» Task
Render every entry verbatim.

** Given entries follows **

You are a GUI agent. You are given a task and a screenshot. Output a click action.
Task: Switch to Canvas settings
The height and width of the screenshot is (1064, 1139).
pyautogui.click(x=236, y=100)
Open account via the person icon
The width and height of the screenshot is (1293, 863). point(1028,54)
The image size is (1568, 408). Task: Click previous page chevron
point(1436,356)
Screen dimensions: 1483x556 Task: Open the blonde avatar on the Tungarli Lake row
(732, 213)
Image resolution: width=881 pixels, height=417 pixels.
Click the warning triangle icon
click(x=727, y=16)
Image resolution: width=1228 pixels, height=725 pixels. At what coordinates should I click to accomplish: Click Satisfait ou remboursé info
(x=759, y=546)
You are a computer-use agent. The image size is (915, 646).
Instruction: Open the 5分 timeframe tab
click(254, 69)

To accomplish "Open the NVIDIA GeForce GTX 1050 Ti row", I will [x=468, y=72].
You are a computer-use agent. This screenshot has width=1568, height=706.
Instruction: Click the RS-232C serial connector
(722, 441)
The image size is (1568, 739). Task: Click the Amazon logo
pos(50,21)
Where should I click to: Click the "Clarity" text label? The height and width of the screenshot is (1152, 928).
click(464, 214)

** End of Given entries **

» Solved exercise
You are a GUI agent. You are given a task and a screenshot. Output a click action.
Task: Switch to Canvas settings
The height and width of the screenshot is (1064, 1139).
pyautogui.click(x=236, y=100)
Open account via the person icon
The width and height of the screenshot is (1293, 863). point(1028,54)
The image size is (1568, 408). Task: Click previous page chevron
point(1436,356)
Screen dimensions: 1483x556 Task: Open the blonde avatar on the Tungarli Lake row
(732, 213)
Image resolution: width=881 pixels, height=417 pixels.
Click the warning triangle icon
click(x=727, y=16)
Image resolution: width=1228 pixels, height=725 pixels. At what coordinates should I click to accomplish: Click Satisfait ou remboursé info
(x=759, y=546)
You are a computer-use agent. The image size is (915, 646).
Instruction: Open the 5分 timeframe tab
click(254, 69)

To accomplish "Open the NVIDIA GeForce GTX 1050 Ti row", I will [x=468, y=72].
You are a computer-use agent. This screenshot has width=1568, height=706.
Instruction: Click the RS-232C serial connector
(722, 441)
The image size is (1568, 739). Task: Click the Amazon logo
pos(50,21)
Where should I click to: Click the "Clarity" text label? The height and width of the screenshot is (1152, 928).
click(464, 214)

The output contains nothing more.